Mr. Trump has taken aggressive steps to allow more planet-warming pollution from vehicle tailpipes and power plant smokestacks, and has vowed to pull the United States out of the Paris Agreement, under which nearly every country in the world pledged to cut carbon emissions. Just this week, he mocked the science of climate change because of a cold snap in the Northeast, tweeting, “Whatever happened to Global Warming?”
But in direct language, the 1,656-page assessment lays out the devastating effects of a changing climate on the economy, health and environment, including record wildfires in California, crop failures in the Midwest and crumbling infrastructure in the South. Going forward, American exports and supply chains could be disrupted, agricultural yields could fall to 1980s levels by midcentury and fire season could spread to the Southeast, the report finds.
The report is issued every four years, as required by law.
The previous report, issued in May 2014, concluded with nearly as much scientific certainty, but not as much precision on the economic costs, that the tangible impacts of climate change had already started to cause damage across the country. It cited increasing water scarcity in dry regions, torrential downpours in wet regions and more severe heat waves and wildfires.

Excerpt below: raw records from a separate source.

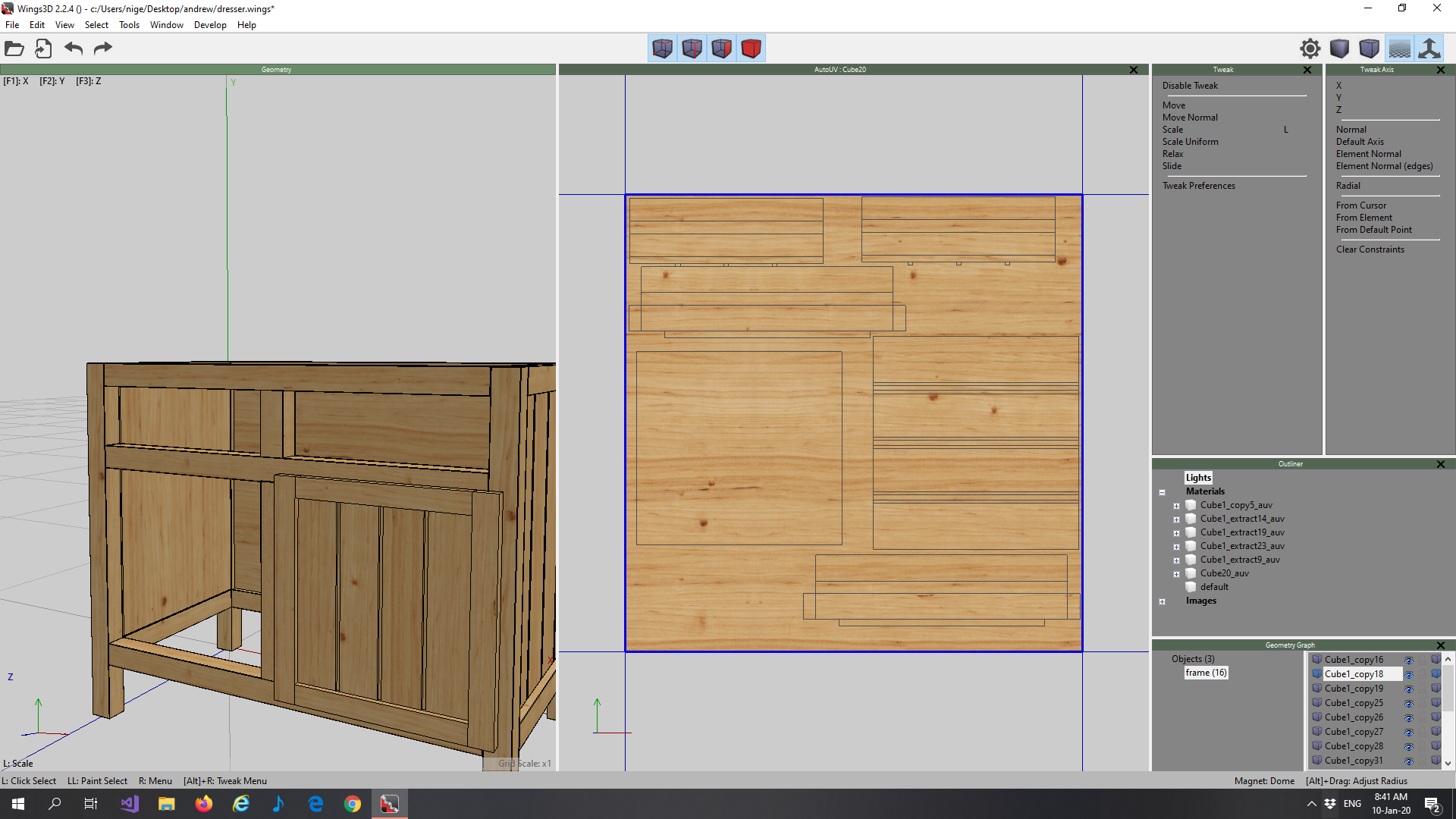
Task: Toggle axes display icon in toolbar
Action: pos(1429,49)
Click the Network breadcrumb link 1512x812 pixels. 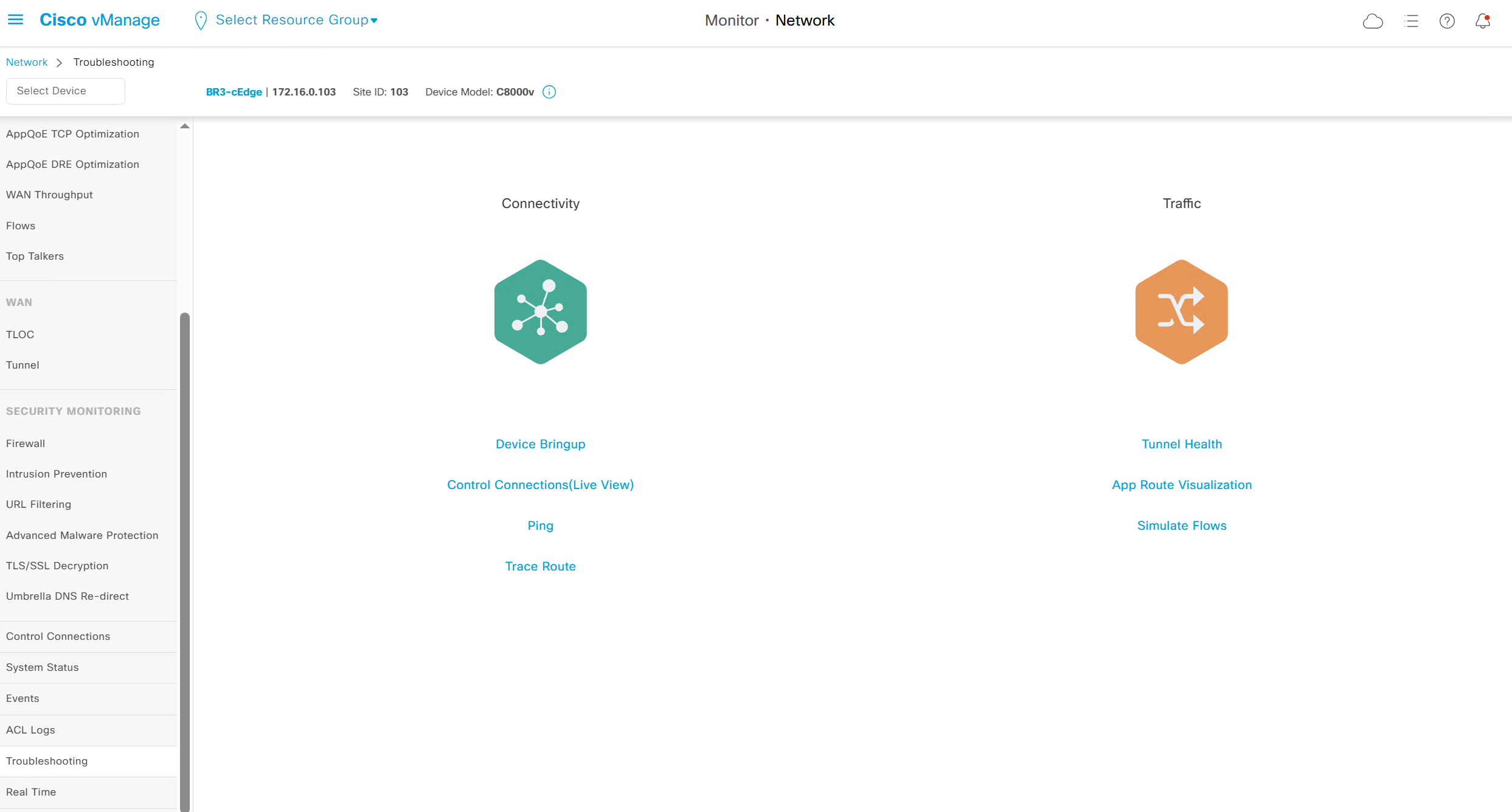27,62
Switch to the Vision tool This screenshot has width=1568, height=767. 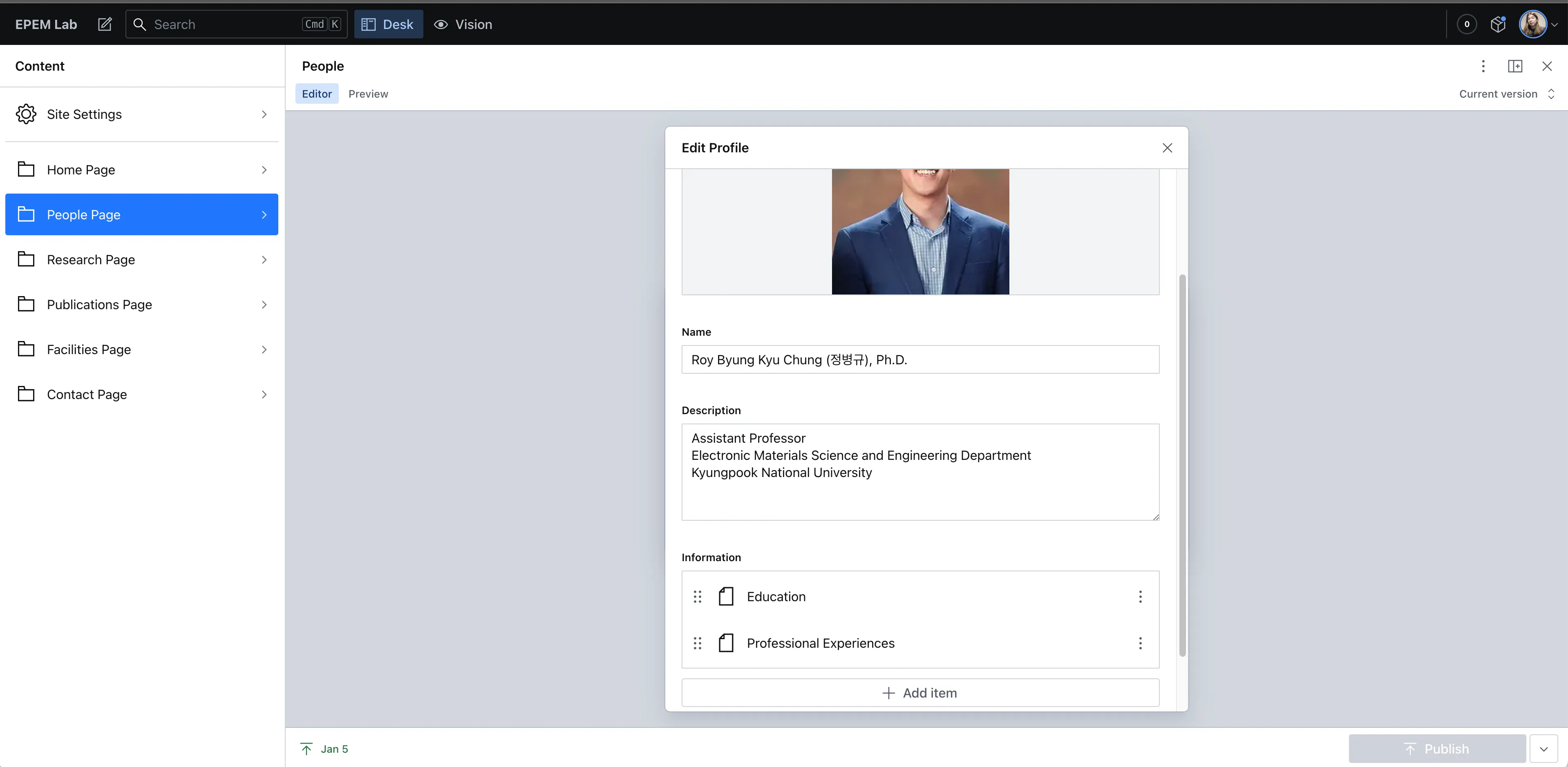[463, 25]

The results of the 2014 report helped inform the Obama administration as it wrote a set of landmark climate change regulations. The following year, the E.P.A. finalized President Barack Obama’s signature climate change policy, known as the Clean Power Plan, which aimed to slash planet-warming emissions from coal-fired power plants. At the end of the 2015, Mr. Obama played a lead role in brokering the Paris Agreement.
He didn’t do it because he’s some touchy-feely hippy, you know. He did it because it’s already bad and it’s going to get horrendous, so a responsible president ought to work hard to mitigate it.

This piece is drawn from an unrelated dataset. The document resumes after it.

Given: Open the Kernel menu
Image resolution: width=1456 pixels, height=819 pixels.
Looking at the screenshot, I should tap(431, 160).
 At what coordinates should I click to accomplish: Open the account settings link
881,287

But in 2016, Republicans in general and Mr. Trump in particular campaigned against those regulations. In rallies before cheering coal miners, Mr. Trump vowed to end what he called Mr. Obama’s “war on coal” and to withdraw from the Paris deal. Since winning the election, his administration has move decisively to roll back environmental regulations.

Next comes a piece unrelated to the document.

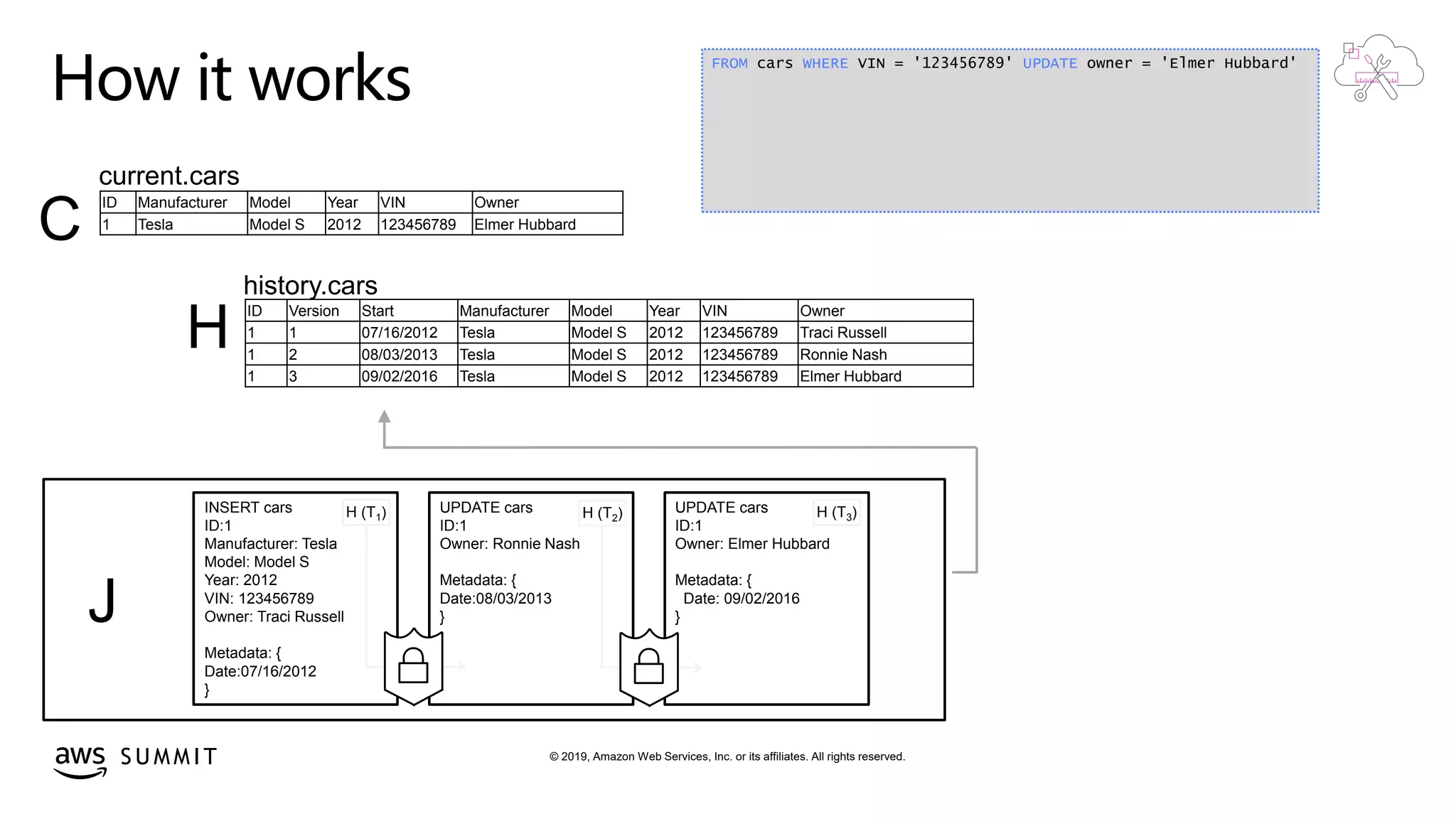Click the large letter C label
The height and width of the screenshot is (819, 1456).
(59, 219)
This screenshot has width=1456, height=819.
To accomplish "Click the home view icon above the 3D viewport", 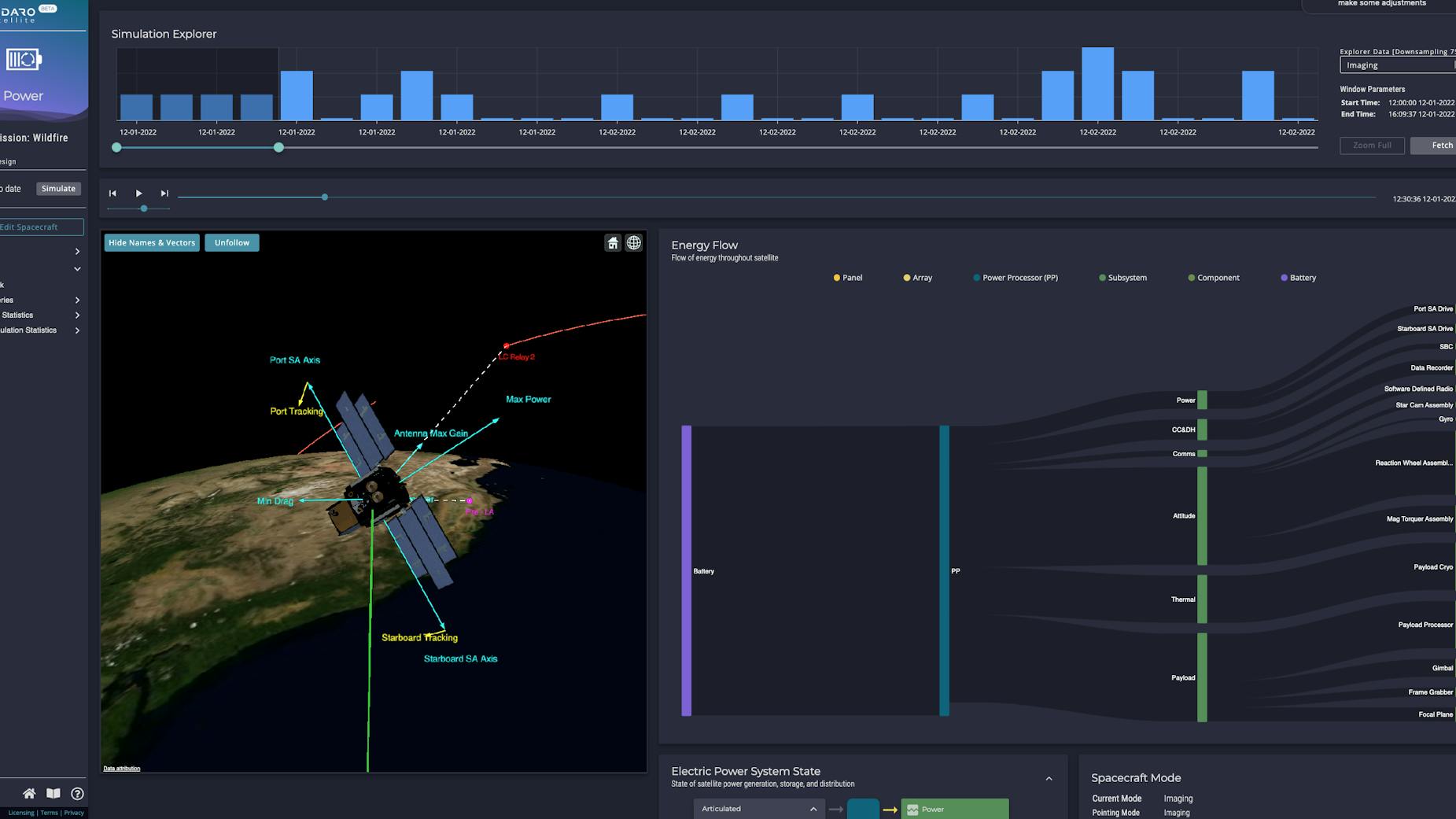I will click(613, 242).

Make America a dust bowl again.
This ‘argument’ became the “if we came from monkeys, how come there are still monkeys” of the slightly more modern age like 20 years ago. Insofar as I was ever a callow youth I was rolling my eyes at that argument well before I celebrated the millennium after – as I choose to remember it – single-handedly saving everyone from the millenium bug.
If I remember rightly, the 2014 report said, among many other dismal things, that California didn’t really have any water left and was fucked and everything would catch fire. I might be paraphrasing, but that’s probably what I’d have said if I’d written the report.
This is why I’m not allowed to write reports these days, but I reckon that’s a poor decision by so-called right-thinking people. My papers, when I was an academic, were as inconsequential as most scientific papers. And probably as boring as most. But I usually managed to work in something vaguely comedic. There was one about a chocolate orange, which was an early paper on cloud computing. there was one about swatting a fly which was about machine learning. It was referred to in the community for a while as “that fucking fly paper”. There was one about online gaming that showed there are some quite good and respectable stats about player behaviour in massively multiplayer online games…. but somehow no good evidence from the same sources when it came to how men interacted with women.
I just think that if you’re going to write papers that – let’s face it – nobody is ever going to read, you should take the piss.
Anyway, I think it’s right that the 2014 report indicated dire consequences for California, which are happening pretty much exactly as predicted. Even I couldn’t have worked in anything comical there.